More often than not I witness discussions among adults that students should get their act together brushing off the fact, that these young adults are usually displaced, disorientated, under pressure from exams and too proud to ask their parents for much needed help or already knowing that not much can be expected anyway after they left their dysfunctional home after a blow up. I might be overdramatic to drive this point home, but I have also found myself a bit too quick to judge in some instances.

How students cope

Alcohol, excessive sexual relationships, gambling, violence, political extremism and defeatism are the compensation for this. In Maynooth, the town I currently live in, I observe that the little betting places like Ladbrokes & brucebetting are full of young males putting the little they have on the line.
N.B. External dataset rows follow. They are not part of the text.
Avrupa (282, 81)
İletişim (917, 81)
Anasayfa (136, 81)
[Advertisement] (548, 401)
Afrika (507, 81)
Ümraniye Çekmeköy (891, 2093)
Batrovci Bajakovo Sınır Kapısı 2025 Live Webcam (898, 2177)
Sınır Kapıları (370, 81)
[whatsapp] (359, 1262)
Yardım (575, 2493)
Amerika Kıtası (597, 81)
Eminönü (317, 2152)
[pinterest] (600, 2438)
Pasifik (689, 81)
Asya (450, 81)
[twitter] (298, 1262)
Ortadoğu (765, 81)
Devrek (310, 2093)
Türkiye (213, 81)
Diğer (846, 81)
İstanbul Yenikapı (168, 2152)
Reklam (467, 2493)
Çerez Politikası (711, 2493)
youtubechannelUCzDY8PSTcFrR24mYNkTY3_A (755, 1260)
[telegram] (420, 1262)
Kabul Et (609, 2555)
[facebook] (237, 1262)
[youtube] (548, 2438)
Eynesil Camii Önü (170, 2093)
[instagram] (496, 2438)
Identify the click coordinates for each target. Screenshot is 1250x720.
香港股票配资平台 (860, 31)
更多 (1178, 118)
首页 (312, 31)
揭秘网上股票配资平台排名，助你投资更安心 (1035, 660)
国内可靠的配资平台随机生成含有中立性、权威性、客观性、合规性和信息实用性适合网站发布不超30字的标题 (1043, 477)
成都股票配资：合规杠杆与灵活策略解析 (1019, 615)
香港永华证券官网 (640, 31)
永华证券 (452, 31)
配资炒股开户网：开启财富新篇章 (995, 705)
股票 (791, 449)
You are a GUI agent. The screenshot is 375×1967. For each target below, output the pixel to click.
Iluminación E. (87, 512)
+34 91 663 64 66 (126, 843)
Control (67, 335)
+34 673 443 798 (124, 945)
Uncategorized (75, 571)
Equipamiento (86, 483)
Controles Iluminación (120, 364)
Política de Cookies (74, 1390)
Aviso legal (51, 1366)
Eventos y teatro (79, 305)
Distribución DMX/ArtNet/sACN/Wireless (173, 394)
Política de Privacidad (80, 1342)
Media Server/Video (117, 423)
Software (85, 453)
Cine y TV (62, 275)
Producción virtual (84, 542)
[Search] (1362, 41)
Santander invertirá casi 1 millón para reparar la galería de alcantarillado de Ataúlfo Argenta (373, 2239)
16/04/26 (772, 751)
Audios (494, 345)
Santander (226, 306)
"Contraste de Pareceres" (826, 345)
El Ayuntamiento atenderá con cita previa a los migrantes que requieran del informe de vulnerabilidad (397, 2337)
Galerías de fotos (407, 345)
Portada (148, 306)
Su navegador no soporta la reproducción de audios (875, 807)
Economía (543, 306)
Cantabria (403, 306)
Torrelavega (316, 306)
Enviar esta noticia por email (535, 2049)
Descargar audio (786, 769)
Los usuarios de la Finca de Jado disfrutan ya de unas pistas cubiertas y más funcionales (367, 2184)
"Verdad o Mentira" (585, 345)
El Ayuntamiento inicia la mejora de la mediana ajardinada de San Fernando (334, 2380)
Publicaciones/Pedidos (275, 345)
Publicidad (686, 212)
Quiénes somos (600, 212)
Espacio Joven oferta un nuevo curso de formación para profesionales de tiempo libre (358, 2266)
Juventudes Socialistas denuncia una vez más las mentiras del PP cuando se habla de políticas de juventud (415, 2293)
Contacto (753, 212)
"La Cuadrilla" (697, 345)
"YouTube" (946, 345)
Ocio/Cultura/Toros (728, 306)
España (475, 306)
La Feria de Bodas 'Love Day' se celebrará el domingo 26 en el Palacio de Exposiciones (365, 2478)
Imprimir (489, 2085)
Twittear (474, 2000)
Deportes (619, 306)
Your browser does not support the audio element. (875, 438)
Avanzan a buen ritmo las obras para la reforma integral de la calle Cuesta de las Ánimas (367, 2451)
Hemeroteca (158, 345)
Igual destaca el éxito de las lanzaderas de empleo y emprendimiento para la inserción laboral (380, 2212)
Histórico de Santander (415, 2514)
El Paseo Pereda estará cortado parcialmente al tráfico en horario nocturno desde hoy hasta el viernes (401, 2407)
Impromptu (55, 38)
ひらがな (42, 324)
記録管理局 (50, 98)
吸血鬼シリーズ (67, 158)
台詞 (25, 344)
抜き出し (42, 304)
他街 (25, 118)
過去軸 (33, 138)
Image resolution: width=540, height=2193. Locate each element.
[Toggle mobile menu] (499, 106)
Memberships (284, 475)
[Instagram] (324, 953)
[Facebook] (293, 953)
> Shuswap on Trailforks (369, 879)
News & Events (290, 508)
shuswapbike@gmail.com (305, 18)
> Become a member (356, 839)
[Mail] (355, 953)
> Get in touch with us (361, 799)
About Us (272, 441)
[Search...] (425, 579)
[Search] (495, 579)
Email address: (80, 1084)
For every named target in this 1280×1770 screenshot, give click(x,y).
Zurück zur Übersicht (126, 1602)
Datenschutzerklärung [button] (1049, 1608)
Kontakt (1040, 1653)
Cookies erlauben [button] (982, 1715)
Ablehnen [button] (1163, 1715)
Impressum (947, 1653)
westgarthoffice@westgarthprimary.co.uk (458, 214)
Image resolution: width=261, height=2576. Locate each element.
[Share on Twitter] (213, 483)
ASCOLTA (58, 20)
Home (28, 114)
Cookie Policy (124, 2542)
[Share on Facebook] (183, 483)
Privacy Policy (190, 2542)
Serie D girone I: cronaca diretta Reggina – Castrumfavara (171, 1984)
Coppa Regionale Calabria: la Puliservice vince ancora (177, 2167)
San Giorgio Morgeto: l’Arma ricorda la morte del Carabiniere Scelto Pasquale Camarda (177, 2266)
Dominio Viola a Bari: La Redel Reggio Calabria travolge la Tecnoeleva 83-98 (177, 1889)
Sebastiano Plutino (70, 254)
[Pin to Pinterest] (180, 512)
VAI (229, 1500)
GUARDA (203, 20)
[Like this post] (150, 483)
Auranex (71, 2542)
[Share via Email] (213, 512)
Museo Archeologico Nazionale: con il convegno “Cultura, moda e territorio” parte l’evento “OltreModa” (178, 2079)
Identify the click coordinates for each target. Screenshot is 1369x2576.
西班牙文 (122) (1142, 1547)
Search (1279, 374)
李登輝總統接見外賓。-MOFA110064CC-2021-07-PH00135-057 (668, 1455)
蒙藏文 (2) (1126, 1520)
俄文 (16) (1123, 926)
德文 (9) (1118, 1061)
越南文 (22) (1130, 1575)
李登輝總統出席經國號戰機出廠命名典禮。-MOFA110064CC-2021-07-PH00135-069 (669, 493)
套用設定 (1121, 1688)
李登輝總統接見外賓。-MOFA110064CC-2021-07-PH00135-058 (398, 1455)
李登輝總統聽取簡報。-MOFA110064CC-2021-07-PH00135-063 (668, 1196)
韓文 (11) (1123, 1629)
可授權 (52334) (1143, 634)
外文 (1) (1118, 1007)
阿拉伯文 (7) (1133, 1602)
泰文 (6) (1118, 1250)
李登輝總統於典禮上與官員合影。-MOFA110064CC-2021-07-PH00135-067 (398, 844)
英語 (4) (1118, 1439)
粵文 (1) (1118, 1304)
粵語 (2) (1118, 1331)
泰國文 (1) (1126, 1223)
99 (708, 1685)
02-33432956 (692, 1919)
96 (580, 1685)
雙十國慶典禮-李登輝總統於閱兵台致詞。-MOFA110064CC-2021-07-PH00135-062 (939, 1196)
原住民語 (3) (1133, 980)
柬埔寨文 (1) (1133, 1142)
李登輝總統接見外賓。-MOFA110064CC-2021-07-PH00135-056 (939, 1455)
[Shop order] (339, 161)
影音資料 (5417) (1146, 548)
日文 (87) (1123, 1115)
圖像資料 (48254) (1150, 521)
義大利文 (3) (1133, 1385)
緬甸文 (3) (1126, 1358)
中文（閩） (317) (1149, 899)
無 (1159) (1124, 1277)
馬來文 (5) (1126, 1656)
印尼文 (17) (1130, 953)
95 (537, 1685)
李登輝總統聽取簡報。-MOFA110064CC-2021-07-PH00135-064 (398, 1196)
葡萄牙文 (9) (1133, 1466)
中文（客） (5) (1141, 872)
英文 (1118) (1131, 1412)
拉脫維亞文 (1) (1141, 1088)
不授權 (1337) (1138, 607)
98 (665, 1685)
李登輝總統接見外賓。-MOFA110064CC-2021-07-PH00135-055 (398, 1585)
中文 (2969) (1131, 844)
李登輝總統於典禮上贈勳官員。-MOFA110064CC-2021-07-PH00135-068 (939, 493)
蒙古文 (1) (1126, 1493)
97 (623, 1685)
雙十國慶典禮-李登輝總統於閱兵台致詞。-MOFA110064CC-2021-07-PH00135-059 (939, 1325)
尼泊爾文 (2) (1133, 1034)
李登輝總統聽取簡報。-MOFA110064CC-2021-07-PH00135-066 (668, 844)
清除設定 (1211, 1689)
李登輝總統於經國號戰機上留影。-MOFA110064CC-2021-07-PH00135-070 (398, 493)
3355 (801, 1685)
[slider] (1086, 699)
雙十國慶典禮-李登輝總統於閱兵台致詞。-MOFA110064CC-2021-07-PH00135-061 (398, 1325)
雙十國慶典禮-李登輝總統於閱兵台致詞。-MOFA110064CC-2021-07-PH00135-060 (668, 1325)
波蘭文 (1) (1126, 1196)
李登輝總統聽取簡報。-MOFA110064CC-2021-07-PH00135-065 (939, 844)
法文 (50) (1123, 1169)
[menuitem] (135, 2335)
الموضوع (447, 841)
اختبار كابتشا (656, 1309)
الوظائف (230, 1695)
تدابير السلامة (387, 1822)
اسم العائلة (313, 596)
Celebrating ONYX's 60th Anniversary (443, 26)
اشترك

I also find that on certain nights, when exams have been done, the atmosphere is hostile late out, where it does not need to be after reaching a milestone in your life.

How I coped

In my case I travelled down the path of gambling and defeatism for my studies, while putting all of the power and passion I had into my internships at IBM. In the end this lead to me being one of the first of my year to get a job secured in Ireland, fulfilling my dream to work abroad. The troublesome outcome was that I wasted hours of my life in dingy rooms playing poker while not being in internships. If I am honest to myself these hours were wasted and wuld have been better invested into becoming a better student or fulfil my potential in some other way than placing bets on the two plus five cards in front of me. I took a turn for the better and now do not gamble anymore, but I wish I would have realised earlier.

There is a better way

The better way to release stress for any student who might be reading this is to get fit or to read books. Don’t get me wrong, have fun with your friends, experience silly things, test yourself sexually and what else you might see fit. Once this is all done und dusted, ask yourself honestly whether you are wasting away your lifetime going to the same bar each weekend, getting drunk with the same people in the same manner or spending your time in front of a PS4, watching porn for hours or gambling away in whatever way or form.

I quit poker for good when I met my future wife to be a better role model to my kids. I ran my first marathon in 2013 and got back to lifting in the gym in 2014, cutting back my alcohol consumption to close to none. My life has never been better. I encourage you to find better ways to release stress than I did and I hope the content provided on this website will help you do so.